In what follows we'll assume three
tape Turing machines (input, work, output), with a binary alphabet,
where 0 corresponds to an unmarked square and 1 is marked. Input
to the Turing machine is assumed to be finite (i.e. there are only
finitely many 1s on the tape). While I speak of a single input,
it could easily encode finitely many individual binary strings into
the single binary string.
Less well known is what I call the Complete
Turing Machine. It simulates in parallel all Turing machines
on all input. There is a small trick to this, but it is not difficult.
Since Turing machines can go on forever, we can't wait for one to
finish before simulating the next, but have to simulate them in
parallel. It is easy enough to simulate two Turing machines in parallel,
performing a step from the first then a step from the second and
so forth:
step 1 of machine 1, step 1 of machine
2,
step 2 of machine 1, step 2 of machine 2,
...
This approach can only interleave finitely
many infinite sequences, but we require infinitely many Turing machines.
Thankfully, there is a well known trick to interleave infinitely
many infinite sequences into a single infinite sequence. For example:
step 1 of machine 1,
step 2 of machine 1, step 1 of machine 2,
step 3 of machine 1, step 2 of machine 2, step 1 of machine 3
step 4 of machine 1, step 3 of machine 2, step 2 of machine 3, step
1 of machine 4
...
In this way, every Turing machine gets
to execute every step (if a Turing machine halts we just skip over
each remaining step allocated to it).
We could specify a first draft of the Complete
Turing Machine in C-like pseudocode:
for (i = 0; ; i++)
{
initialise_tm(tm[i],
i);
for (j = 0; j <=
i; j++)
compute_next_step(tm[j]);
}
tm[] is an (extendable) array of representations
of configurations of Turing machines including information about
their transition tables, their current tape, their current state,
and the location of the tape head. It starts uninitialised.

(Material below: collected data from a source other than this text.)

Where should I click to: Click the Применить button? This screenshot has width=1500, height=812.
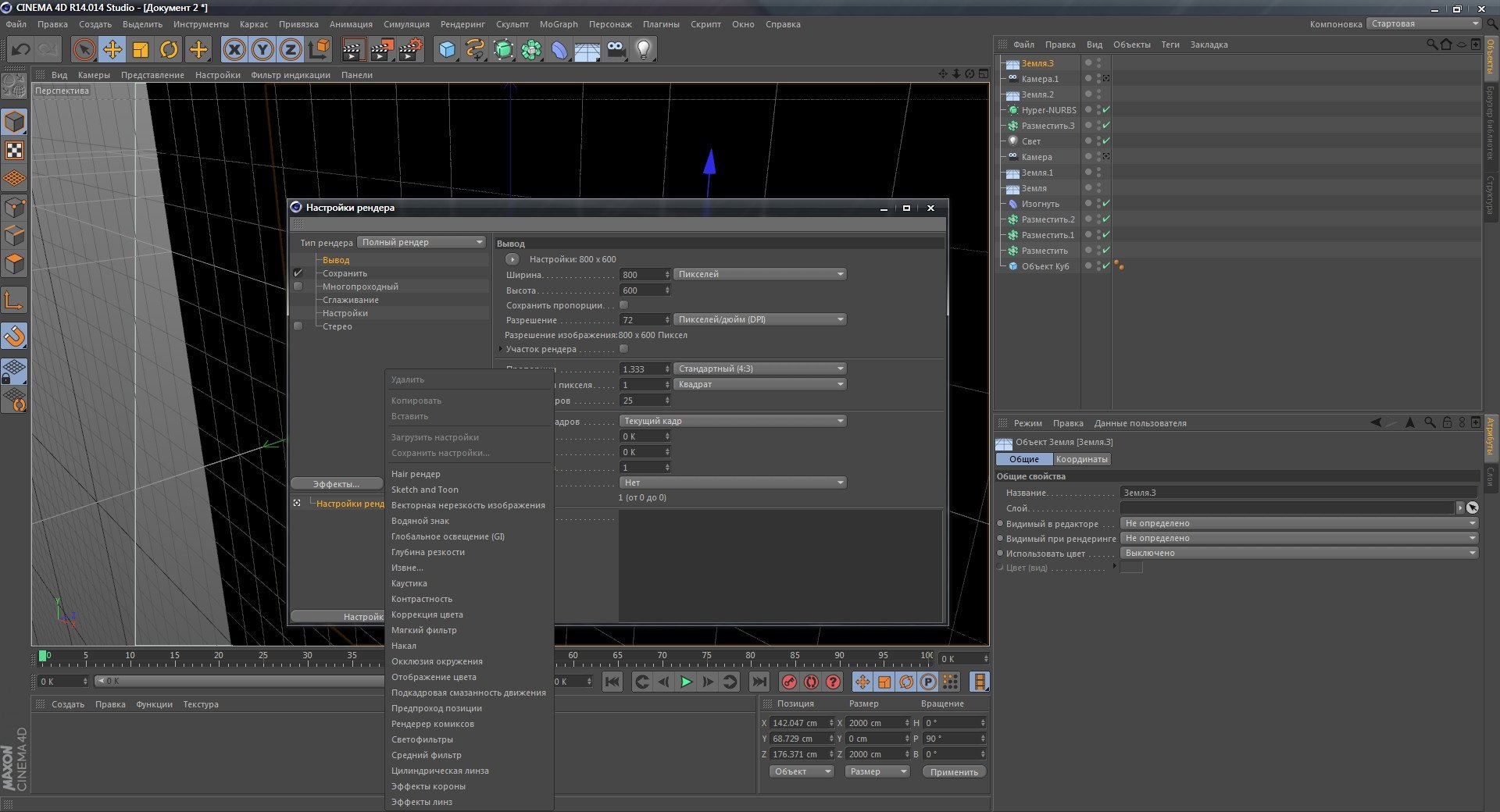pyautogui.click(x=954, y=771)
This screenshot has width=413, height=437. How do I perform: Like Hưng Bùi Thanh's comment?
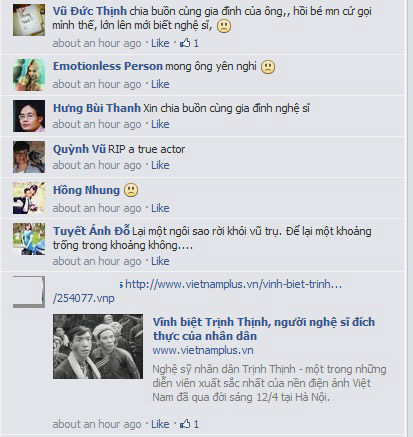pyautogui.click(x=160, y=124)
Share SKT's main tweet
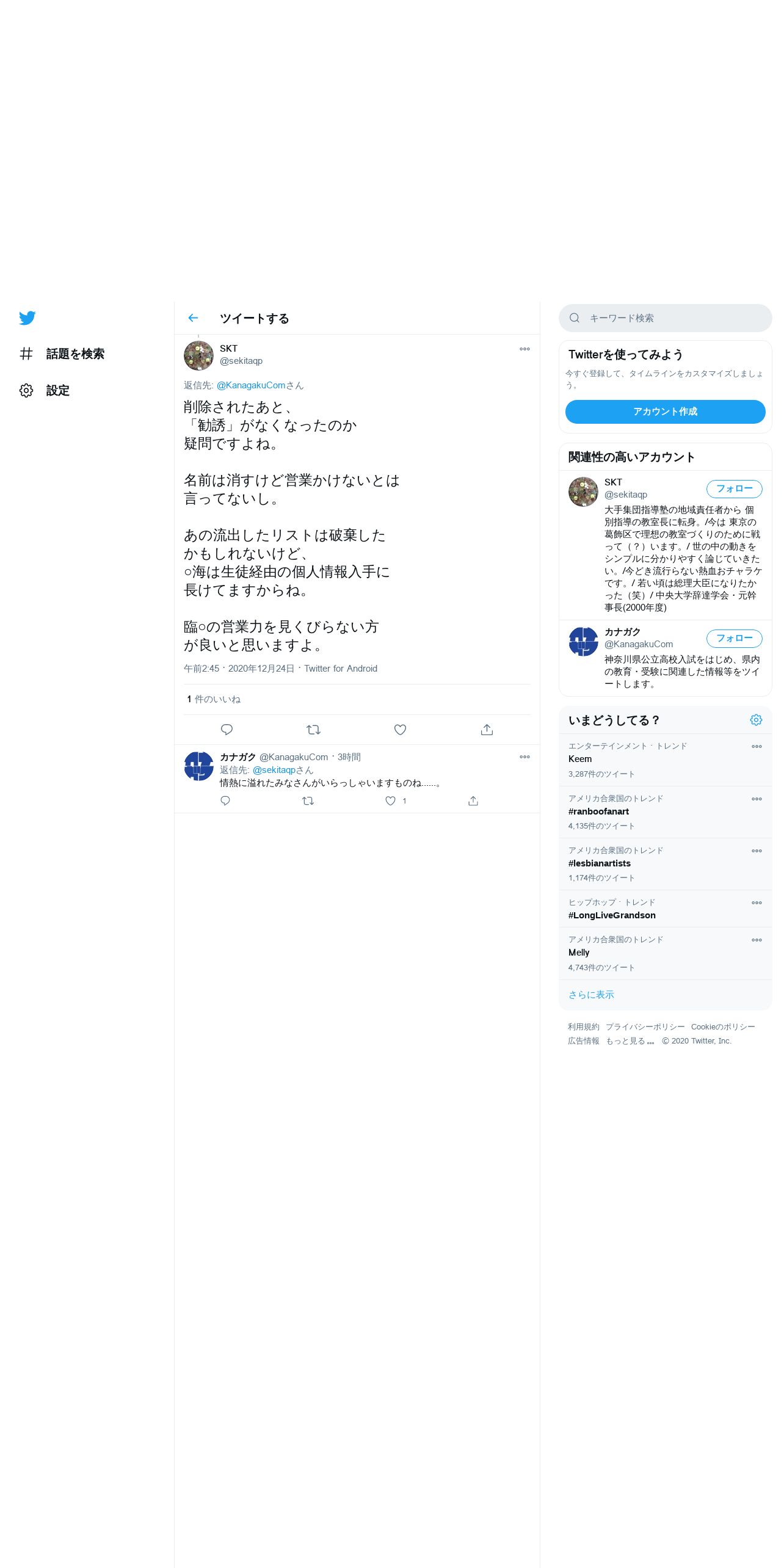 pyautogui.click(x=487, y=730)
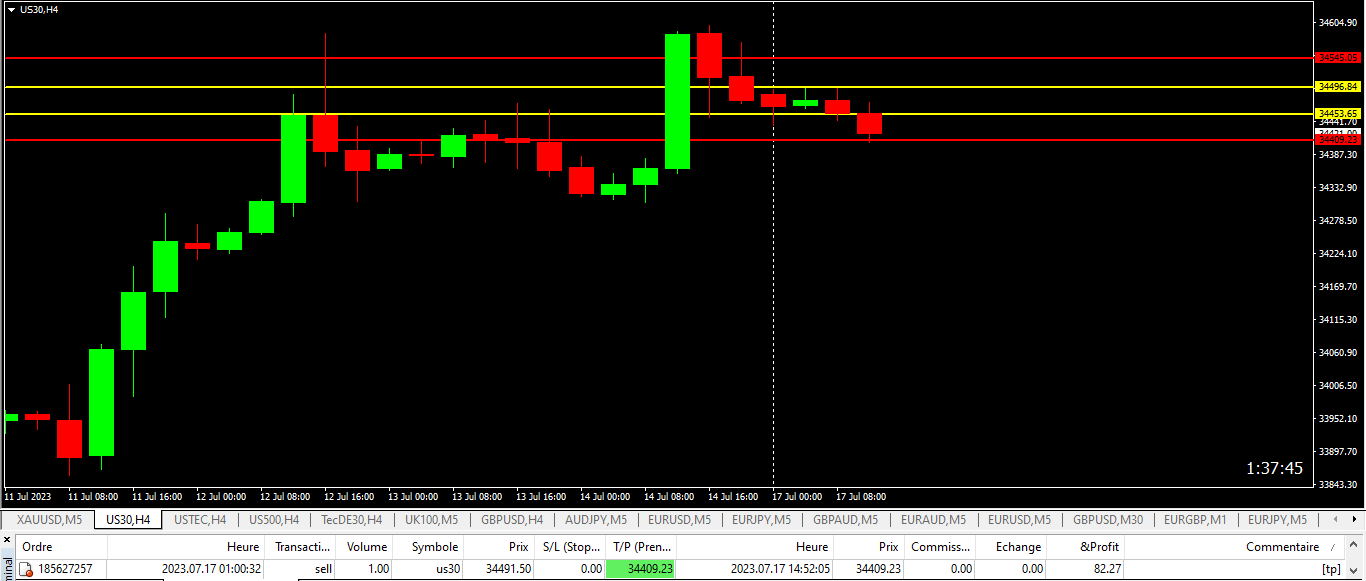Click the green T/P cell 34409.23
Viewport: 1366px width, 581px height.
tap(640, 569)
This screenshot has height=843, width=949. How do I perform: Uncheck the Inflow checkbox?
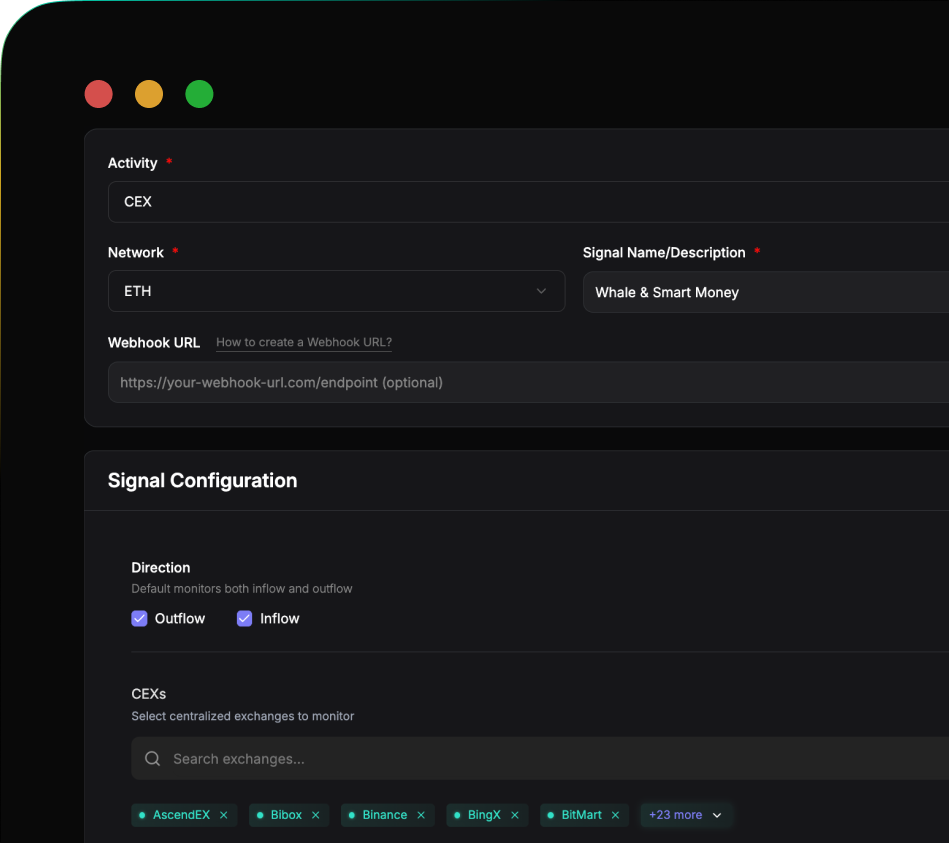pyautogui.click(x=244, y=618)
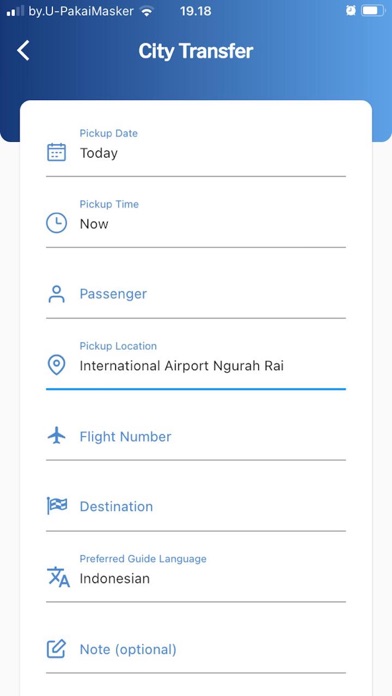Viewport: 392px width, 696px height.
Task: Tap the alarm icon in status bar
Action: click(x=351, y=11)
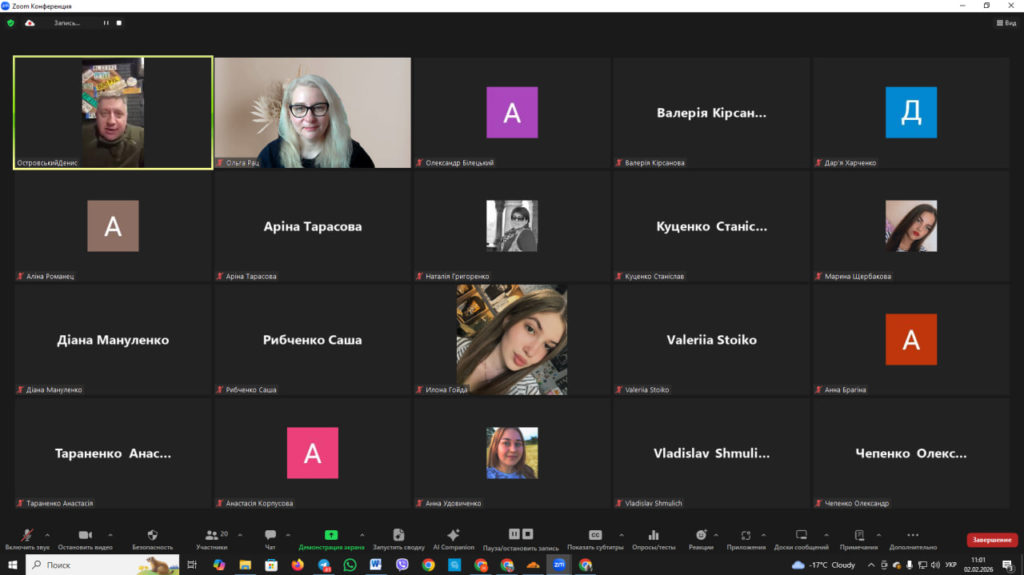Open the Чат chat panel
The width and height of the screenshot is (1024, 575).
(x=270, y=537)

initialise_tm(tm, i) is a function that
initialises a Turing machine representation to start in the starting
state, with a blank tape, the tape head at the start position, and
using the ith transition table (on some recursive coding of all
legal transition tables).
compute_next_step(tm) is a function that
takes such a representation and simulates a single computational
step on it. It is a standard core part of a Universal Turing machine.
This will simulate all Turing machines
(including non-terminating ones) running on a blank input tape.
We actually want all Turing machines on
all inputs, but we can achieve this by a small modification to the
initialisation function. Instead of using i as a code for a transition
table, it now treats i as coding a pair of natural numbers (x,
y) (on some recursive coding of all pairs of naturals)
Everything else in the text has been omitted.